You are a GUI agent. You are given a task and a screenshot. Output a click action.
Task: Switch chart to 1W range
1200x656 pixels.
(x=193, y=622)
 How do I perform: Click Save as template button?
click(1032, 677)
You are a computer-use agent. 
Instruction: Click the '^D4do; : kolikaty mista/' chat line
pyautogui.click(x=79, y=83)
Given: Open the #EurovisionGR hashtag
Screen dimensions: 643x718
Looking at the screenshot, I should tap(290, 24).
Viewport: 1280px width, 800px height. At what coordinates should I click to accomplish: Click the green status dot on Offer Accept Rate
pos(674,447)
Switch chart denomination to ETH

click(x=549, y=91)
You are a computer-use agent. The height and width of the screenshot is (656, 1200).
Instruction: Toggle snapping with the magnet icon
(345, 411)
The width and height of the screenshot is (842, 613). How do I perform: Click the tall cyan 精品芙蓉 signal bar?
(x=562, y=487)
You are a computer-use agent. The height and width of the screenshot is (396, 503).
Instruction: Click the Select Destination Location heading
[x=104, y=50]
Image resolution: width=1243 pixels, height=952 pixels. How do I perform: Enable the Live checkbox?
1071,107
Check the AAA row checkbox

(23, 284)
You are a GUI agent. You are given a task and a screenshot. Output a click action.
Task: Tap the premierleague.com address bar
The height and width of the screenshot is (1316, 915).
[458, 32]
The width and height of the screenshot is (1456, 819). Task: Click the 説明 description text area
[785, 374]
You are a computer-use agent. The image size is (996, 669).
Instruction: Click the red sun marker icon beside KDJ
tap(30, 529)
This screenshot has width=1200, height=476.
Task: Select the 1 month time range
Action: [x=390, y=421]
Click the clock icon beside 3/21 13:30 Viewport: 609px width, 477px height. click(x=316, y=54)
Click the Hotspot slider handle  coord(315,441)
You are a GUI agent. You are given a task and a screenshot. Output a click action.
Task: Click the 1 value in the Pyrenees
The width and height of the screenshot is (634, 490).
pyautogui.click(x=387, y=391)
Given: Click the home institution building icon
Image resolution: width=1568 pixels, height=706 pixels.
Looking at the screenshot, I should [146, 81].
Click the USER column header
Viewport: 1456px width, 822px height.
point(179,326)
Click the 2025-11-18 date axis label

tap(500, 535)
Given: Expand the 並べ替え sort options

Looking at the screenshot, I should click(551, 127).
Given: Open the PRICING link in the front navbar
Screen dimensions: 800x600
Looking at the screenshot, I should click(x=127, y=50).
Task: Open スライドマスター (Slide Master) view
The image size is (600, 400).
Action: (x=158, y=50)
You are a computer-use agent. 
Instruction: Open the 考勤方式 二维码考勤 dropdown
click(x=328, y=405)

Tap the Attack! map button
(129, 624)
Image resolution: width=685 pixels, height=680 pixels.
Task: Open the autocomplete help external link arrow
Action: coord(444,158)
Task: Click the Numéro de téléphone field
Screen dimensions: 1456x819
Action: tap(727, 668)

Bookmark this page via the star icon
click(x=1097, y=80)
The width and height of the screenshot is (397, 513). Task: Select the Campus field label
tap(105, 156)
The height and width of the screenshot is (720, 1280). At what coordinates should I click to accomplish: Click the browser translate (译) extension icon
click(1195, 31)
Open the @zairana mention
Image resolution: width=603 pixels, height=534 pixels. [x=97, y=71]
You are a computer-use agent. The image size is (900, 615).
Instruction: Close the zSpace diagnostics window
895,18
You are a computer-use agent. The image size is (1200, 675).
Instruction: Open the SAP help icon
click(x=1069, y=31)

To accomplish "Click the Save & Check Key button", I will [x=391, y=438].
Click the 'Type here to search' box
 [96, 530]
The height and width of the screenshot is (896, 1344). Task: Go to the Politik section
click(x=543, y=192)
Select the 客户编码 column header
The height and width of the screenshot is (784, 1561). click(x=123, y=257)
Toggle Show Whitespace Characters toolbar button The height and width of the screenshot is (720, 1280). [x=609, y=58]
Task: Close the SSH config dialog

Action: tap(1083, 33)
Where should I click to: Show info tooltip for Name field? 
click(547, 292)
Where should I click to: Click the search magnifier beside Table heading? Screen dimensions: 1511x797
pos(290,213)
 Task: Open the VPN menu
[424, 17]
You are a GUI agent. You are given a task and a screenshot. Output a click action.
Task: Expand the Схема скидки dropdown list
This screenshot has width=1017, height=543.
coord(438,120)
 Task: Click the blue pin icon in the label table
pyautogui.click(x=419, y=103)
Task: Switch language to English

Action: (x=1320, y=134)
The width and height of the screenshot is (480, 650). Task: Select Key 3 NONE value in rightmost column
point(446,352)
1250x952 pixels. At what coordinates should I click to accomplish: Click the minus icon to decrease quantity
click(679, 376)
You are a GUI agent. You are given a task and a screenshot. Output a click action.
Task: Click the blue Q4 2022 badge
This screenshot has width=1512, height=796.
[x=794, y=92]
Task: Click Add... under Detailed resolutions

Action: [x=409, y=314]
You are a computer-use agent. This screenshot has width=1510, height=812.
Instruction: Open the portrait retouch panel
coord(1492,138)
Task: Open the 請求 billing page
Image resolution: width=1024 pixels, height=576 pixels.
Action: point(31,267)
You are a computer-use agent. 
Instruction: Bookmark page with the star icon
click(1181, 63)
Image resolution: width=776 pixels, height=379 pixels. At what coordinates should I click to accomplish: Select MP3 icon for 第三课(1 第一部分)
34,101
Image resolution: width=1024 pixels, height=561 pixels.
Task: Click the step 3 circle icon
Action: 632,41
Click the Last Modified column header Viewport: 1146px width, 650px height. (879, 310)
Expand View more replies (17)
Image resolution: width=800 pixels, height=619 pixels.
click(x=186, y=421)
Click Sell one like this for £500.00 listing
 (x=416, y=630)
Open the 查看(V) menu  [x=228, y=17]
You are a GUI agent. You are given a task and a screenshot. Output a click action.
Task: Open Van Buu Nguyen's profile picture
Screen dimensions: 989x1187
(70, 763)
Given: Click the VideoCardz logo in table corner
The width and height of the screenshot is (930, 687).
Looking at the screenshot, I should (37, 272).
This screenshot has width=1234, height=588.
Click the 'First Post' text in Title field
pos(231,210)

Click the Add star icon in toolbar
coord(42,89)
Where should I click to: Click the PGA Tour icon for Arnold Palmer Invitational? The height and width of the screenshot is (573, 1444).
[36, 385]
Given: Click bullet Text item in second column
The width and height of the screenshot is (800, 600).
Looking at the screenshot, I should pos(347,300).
--*--
- _TASK DIRECTIONS_
Return each line of the records above in which the word "computer" occurs.

- _REPLY TO THE EXERCISE_
You are a computer-use agent. 
You are a computer-use agent. The height and width of the screenshot is (656, 1200).
You are a computer-use agent. The height and width of the screenshot is (396, 503).
You are a computer-use agent. The image size is (996, 669).
You are a computer-use agent. 
You are a computer-use agent. The image size is (900, 615).
You are a computer-use agent. The image size is (1200, 675).
You are a computer-use agent. This screenshot has width=1510, height=812.
You are a computer-use agent. 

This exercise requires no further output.